How do you handle memory search at 10B+ memories without every query scanning the entire vector index?

Tenant-scoped partitioning eliminates the 10B problem entirely. Every query includes a mandatory user_id + org_id. In Qdrant, each org gets its own collection (or partition). A user with 500 memories searches 500 vectors — an HNSW lookup over 500 points is microseconds, not milliseconds. The 10B total is distributed across millions of users. Even the largest individual user (say, a power user with 10K memories) searches 10K vectors — still sub-10ms. The only time cross-user search is needed is for admin analytics ("how many users mention competitor X?"), which is a batch job, not a real-time query. For the managed platform: Qdrant clusters are sharded by org_id. Large enterprise tenants get dedicated shards. Small tenants are co-located with namespace isolation. The scaling unit is the tenant, not the total memory count.

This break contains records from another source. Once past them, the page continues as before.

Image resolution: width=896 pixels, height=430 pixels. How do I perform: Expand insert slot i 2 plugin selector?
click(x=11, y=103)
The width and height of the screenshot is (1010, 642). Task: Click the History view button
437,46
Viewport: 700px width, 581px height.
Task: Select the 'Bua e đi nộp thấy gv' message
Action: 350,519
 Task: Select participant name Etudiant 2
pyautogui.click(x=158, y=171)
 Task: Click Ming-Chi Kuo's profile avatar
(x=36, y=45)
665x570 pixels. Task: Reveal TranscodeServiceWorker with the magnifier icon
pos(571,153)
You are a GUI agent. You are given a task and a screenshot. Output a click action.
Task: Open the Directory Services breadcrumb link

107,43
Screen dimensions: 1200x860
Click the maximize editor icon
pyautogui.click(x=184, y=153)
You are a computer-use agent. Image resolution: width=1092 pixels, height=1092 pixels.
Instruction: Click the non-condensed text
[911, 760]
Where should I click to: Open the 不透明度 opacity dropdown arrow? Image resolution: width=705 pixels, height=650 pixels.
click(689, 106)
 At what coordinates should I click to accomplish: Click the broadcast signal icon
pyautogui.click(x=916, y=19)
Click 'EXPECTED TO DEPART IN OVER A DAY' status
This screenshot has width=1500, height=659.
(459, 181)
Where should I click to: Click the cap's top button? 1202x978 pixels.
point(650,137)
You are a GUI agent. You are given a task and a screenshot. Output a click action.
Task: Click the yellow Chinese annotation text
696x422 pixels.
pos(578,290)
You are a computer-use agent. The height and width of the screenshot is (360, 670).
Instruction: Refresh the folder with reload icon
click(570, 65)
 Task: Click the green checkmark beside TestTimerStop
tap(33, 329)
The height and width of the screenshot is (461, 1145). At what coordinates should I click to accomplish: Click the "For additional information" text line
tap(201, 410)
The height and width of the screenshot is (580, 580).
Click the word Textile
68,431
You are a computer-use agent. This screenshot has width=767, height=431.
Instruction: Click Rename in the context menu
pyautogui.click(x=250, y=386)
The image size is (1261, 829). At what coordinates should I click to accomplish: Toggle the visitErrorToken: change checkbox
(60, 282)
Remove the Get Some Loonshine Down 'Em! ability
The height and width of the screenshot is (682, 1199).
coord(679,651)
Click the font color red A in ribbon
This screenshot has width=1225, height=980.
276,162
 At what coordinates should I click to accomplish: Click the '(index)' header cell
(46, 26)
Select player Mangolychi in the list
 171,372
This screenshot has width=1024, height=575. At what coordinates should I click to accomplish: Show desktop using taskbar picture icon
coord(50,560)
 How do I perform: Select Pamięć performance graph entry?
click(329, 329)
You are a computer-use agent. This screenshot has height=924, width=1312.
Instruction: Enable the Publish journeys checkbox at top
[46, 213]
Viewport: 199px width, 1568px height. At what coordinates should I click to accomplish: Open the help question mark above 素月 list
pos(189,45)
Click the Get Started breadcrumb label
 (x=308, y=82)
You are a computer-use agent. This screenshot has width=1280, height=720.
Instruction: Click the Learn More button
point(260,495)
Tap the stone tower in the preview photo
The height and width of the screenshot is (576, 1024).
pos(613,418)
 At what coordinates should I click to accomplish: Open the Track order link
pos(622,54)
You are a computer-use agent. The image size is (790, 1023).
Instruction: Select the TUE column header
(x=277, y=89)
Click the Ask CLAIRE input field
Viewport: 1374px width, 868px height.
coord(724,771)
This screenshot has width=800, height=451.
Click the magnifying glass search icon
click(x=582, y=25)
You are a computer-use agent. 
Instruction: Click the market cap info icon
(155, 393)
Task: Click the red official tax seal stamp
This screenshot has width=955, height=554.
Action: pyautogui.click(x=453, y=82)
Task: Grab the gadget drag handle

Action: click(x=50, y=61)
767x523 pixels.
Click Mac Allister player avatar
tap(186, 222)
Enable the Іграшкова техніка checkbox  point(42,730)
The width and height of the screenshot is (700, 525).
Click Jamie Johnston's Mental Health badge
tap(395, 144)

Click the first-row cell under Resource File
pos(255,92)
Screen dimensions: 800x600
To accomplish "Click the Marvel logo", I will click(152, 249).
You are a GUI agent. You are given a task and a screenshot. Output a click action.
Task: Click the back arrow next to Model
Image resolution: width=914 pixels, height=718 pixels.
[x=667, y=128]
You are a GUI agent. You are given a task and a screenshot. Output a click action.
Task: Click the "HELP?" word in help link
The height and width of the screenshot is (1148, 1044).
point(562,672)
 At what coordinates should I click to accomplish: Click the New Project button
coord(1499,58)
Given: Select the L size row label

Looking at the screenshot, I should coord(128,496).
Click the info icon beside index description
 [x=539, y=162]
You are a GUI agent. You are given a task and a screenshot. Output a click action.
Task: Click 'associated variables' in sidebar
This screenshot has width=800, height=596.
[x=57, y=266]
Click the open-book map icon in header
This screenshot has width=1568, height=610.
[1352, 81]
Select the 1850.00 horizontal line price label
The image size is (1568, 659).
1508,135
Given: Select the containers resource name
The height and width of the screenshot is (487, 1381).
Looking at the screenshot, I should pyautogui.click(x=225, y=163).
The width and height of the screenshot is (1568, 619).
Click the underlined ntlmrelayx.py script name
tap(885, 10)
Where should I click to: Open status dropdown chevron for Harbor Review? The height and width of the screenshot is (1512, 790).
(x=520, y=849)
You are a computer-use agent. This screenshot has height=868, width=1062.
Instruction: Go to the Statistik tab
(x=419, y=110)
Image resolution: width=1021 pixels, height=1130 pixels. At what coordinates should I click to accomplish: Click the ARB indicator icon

Why do you need both a vector DB and a graph DB? Can't you just use one?

They solve different retrieval problems. Vector search answers: "find memories semantically similar to this query." It's great for fuzzy, open-ended retrieval — "anything about food preferences?" returns dietary memories even if the word "food" never appears in them. Graph traversal answers: "navigate relationships between entities." It's great for structured queries — "what did my manager recommend?" requires following the edge (manager)→recommended→(thing). Vector search would return YOUR recommendations (semantically similar to "recommend"), not your manager's. You could use only vector — that's what base Mem0 does, and it works well. Graph adds ~2% accuracy on the LOCOMO benchmark, with the biggest gains on multi-hop questions. For simple use cases (chatbot personalization), vector-only is sufficient. For complex agent workflows (enterprise assistants that model org relationships), graph memory is essential. The architecture supports both: graph is optional and can be enabled per project.